The plot description of Terence Davies’s A Quiet Passion makes it sound like a conventional biopic, but I hesitate to even use the word “biopic” to describe it. Certainly, it tells the life story of poet Emily Dickinson, but conveying a chronology of her life is not Davies’s intent. Instead, he wants to convey her artistic essence, both through the choice of scenes to portray and the manner in which he frames them. Davies wants to tell Emily Dickinson’s story, but more importantly, he wants people to comprehend her vitality. A Quiet Passion is a beautiful film, in both form and intent, but its theatrical archness will leave most viewers alienated, much as Dickinson’s poetry would not amuse casual readers.

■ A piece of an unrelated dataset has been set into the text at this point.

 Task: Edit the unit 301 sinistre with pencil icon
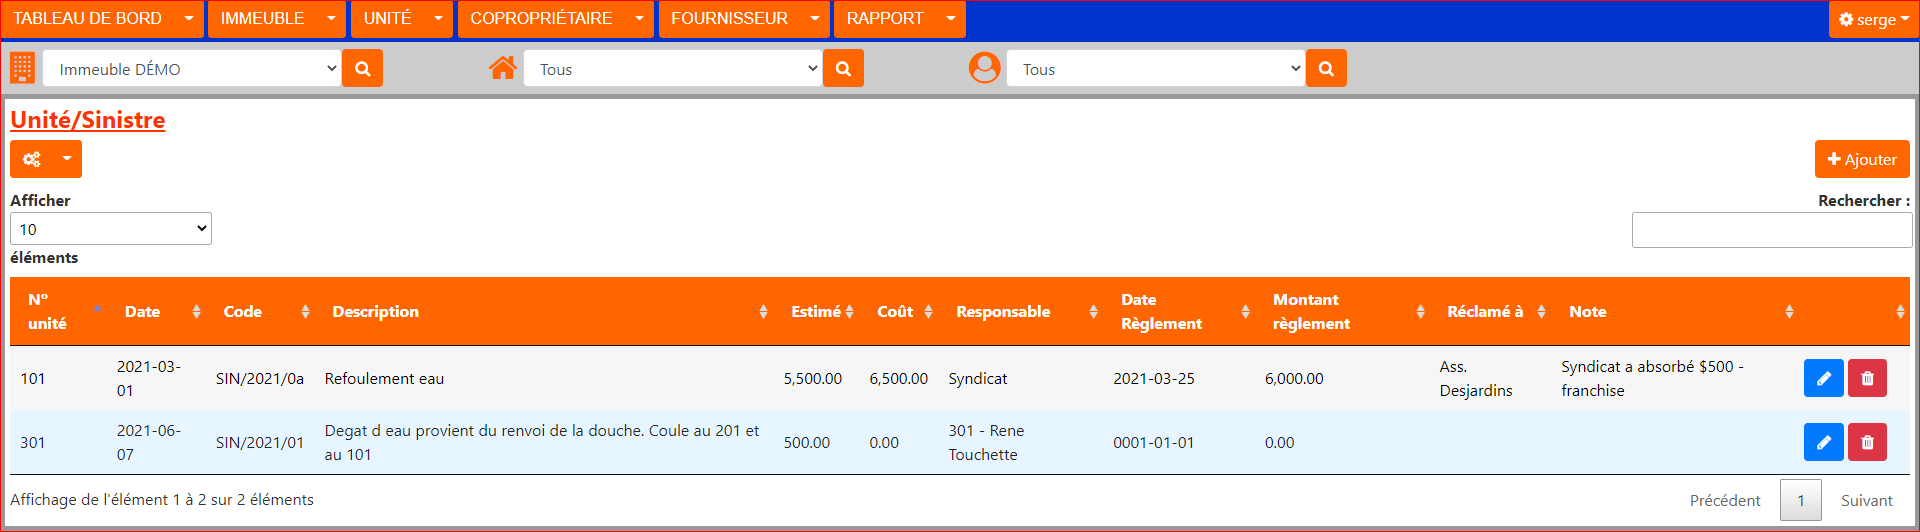[x=1823, y=442]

In the opening scene, a stern headmistress has girls at the seminary divide into two groups: on her right are those who want to pursue Christian salvation immediately, and on her left are those who hope salvation will come their way in the future. As the girls parts into groups, a young Emily Dickinson (Emma Bell) is left standing alone in the middle. From the first scene, Davies is declaring that Emily Dickinson refuses easy binaries. The headmistress even says, “You are alone in your rebellion, Ms. Dickinson,” in case things weren’t clear enough.
Aloneness is central to Emily Dickinson’s life and poetry, and Davies makes it the film’s main preoccupation. Emily Dickinson was a recluse and her poems were not popular in her lifetime. Only a dozen poems were published while she was alive, and even then, foolish editors changed them without consent. As well, after her father (an excellent Keith Carradine) died, she restricted herself to the upstairs of her family home, communicating primarily through letters. The world isolated her art, and she in turn isolated herself.
Davies understands the tragedy here, but also comprehends that Dickinson was unique precisely because she bucked the trends of her times without becoming a reactionary. For instance, she was a pious Christian, but refused evangelism or outward declarations of piety. She lived a life of isolation, but never became a nun. There are many scenes of her lecturing her brother, Austin (Duncan Duff), or sister, Vinnie (Jennifer Ehle), on morality, and in the late moments of the film, these scenes become excuses for the actors to scream witty elocutions at each other. Luckily, the actors are up to the task. Ehle is at home in these sorts of costume dramas, but Cynthia Nixon is particularly impressive in the role. None of her previous work (especially in Sex in the City) suggested such vulnerability and wit.
It’d be remiss to not mention how gorgeous this film is. A Quiet Passion is beautiful, even sumptuous. Certain shots look like paintings, with soft light striking across the frame through windows or the richness of a candle glow transforming the faces of the actors into something akin to oil paint. However, the rhythm of editing is odd. Scenes play statically, with two characters often sitting opposite each other, speaking eloquently in arch language that conveys emotion, but without much passion to their delivery. Only later in the film do characters allow themselves to raise their voices and the viewer’s pulse. There’s a stylization here that plays into Davies’s transportive intent, but the rhythms and mise-en-scene can alienate instead of bewitch. There are suggestions of transcendent cinema here, but not enough to justify its categorization as such.
It’s unlikely that a viewer unfamiliar with Emily Dickinson would appreciate A Quiet Passion, but this hangup might be redundant, as no viewer unfamiliar with Dickinson or Davies would search out this film in the first place. Is it enough to say this film is beautiful and deeply understands Dickinson? It’ll be up to each individual viewer with enough patience and curiosity to decide.
Suffice to say, mileage may vary.
6 out of 10
A Quiet Passion (2017, UK)
Written and directed by Terence Davies; starring Cynthia Nixon, Jennifer Ehle, Keith Carradine.